From The Guardian:
Comment
A wink from Belfast to Belmarsh
Neither Sinn Féin nor Islamists can be damned without evidence
Peter Preston
Monday February 21, 2005
The Guardian
Welcome - same place, more or less same time - to the house of hiatus, the den of dislocation called Westminster. It's tomorrow, and two big moments are coming.
One is for Charles Clarke, the home secretary, feverishly pushing his burden of control orders: bad news for a hundred or so uncharged, untried and unconvicted terrorist suspects, doomed to be shoved aboard planes to north Africa or plonked in the cell of their own front parlours. The other features the Northern Ireland secretary Paul Murphy, wagging his finger at Sinn Féin over a bank's missing £26m. Will he stop their sweeties, put a lid on their expenses box?
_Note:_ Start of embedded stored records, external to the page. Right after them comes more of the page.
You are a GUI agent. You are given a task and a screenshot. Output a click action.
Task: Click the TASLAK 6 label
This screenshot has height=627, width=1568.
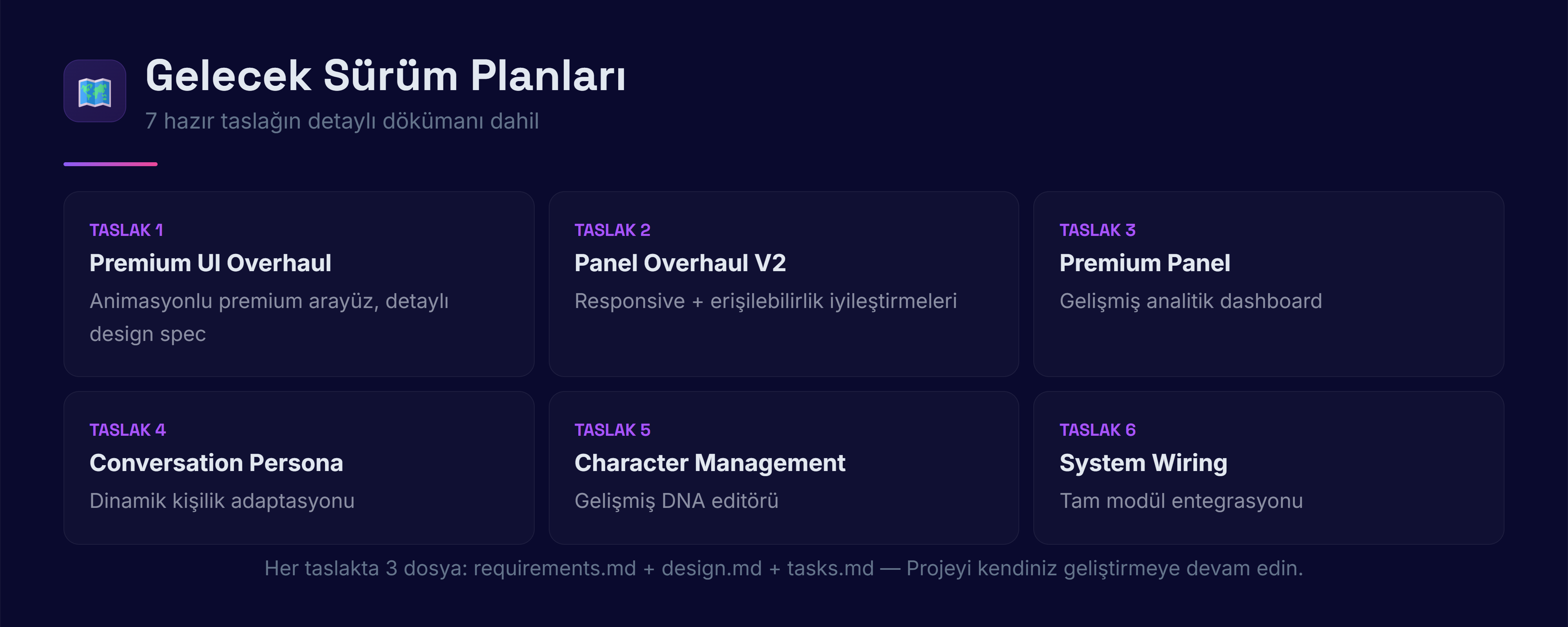[x=1097, y=430]
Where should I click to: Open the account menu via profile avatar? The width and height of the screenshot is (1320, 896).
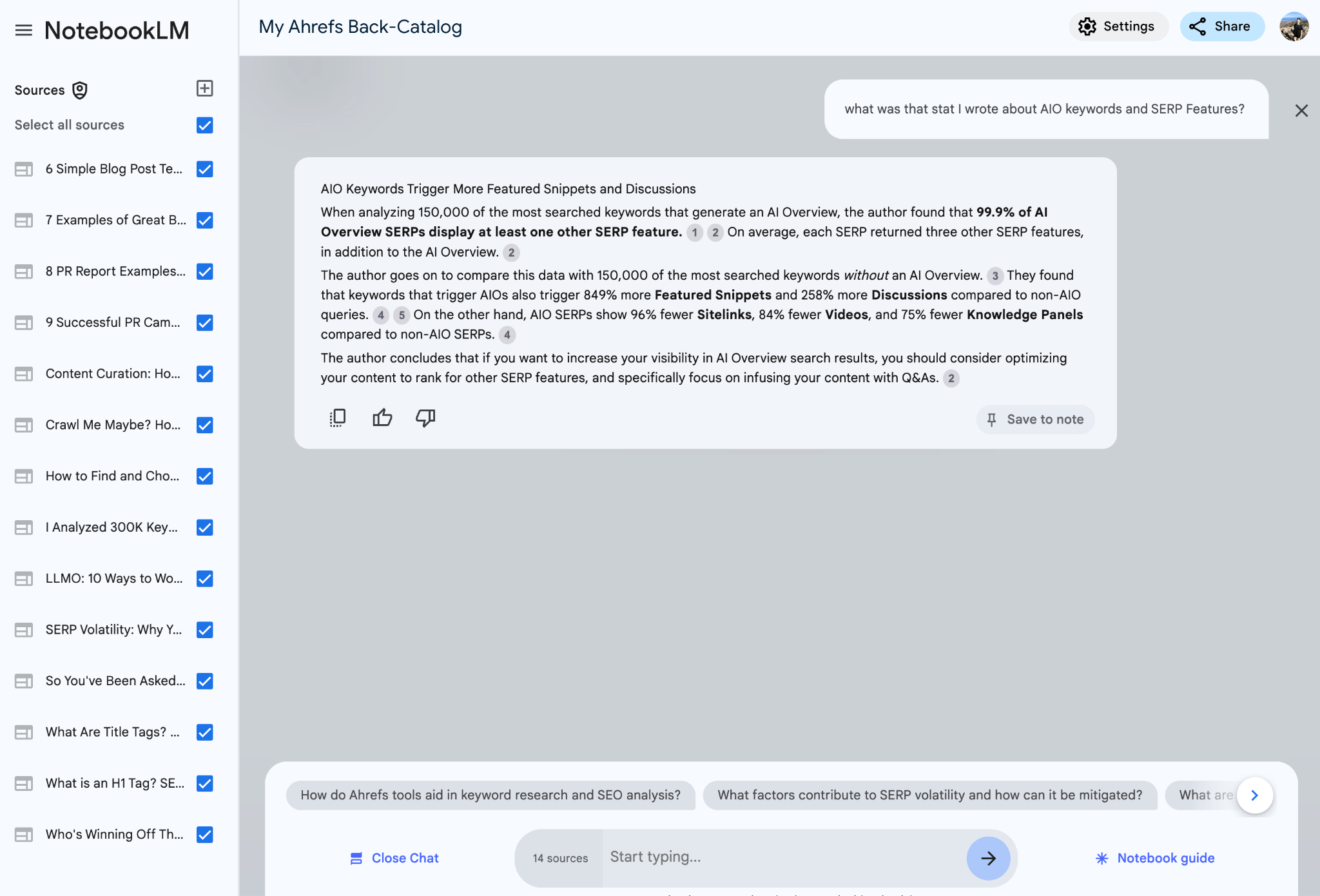1294,26
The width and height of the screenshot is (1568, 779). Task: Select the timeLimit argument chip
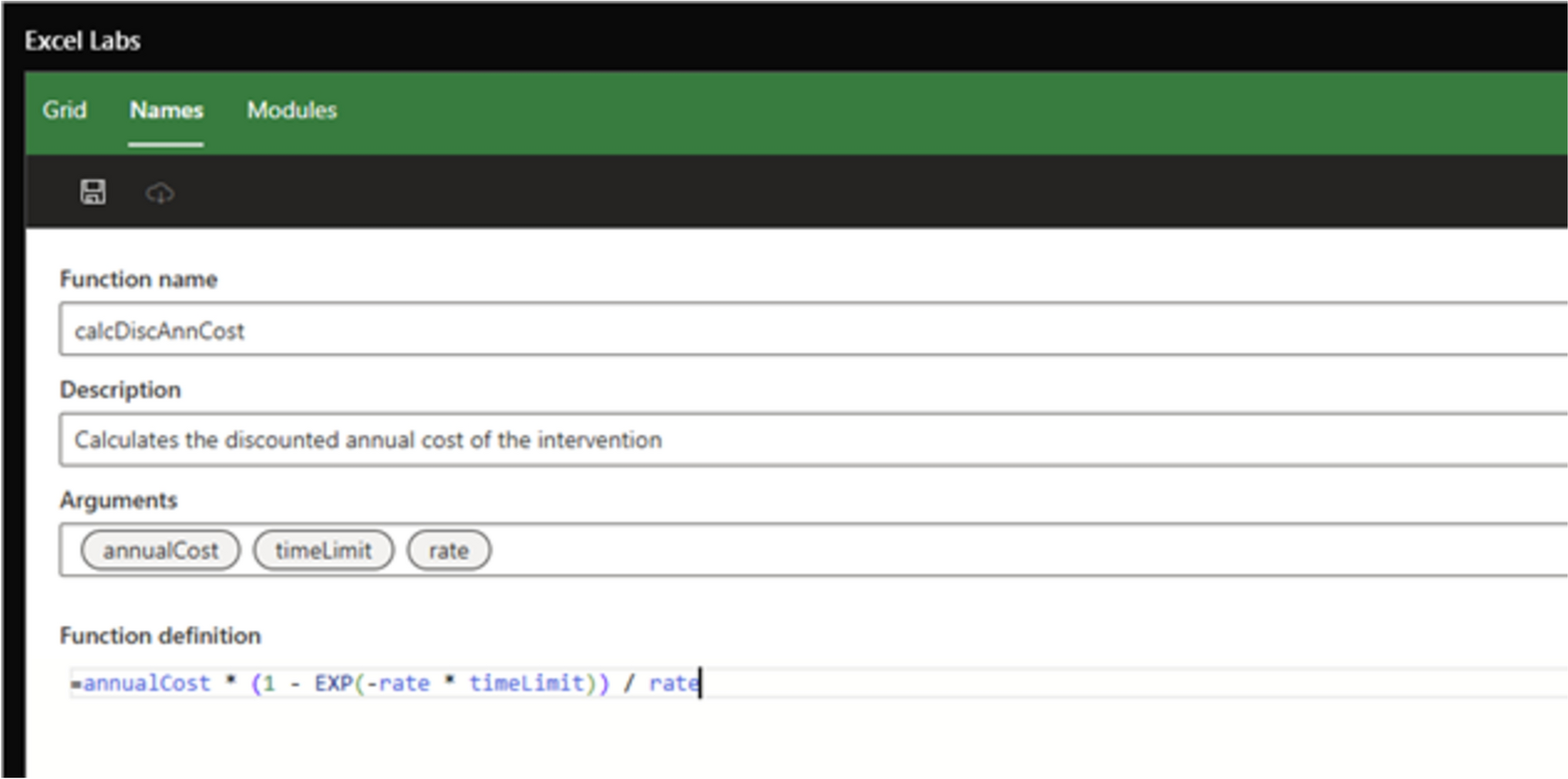point(324,550)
Whatever he does, the bearded boys buried in Belmarsh would settle for it in a trice. Fashionable terrorists these days seem to chant the Qur'an not a Hail Mary. But the evidence against the incarcerated Muslims - evidence that will never get near a court - is standard casserole de spook, a hotpot of intelligence reportage, informer finger-pointing, surveillance and telephone tapping. And against Sinn Féin? Well, we wait to see where Friday's Garda raids will take us, but the spooks have their accustomed role in this Irish stew.
Neither Belmarsh nor Belfast, in short, has produced facts that sit snugly with what we call justice. They come bearing allegations that dare not speak their name in open (or any sort of) court. They can be shown to prime ministers or home secretaries under cover of darkness, but that's your lot.